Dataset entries
((

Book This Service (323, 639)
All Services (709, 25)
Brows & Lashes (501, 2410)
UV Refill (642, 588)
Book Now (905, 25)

))

__What is needed__
Your response should consist of the data above, duplicated exactly.

__Exercise solution__
Book This Service (323, 639)
All Services (709, 25)
Brows & Lashes (501, 2410)
UV Refill (642, 588)
Book Now (905, 25)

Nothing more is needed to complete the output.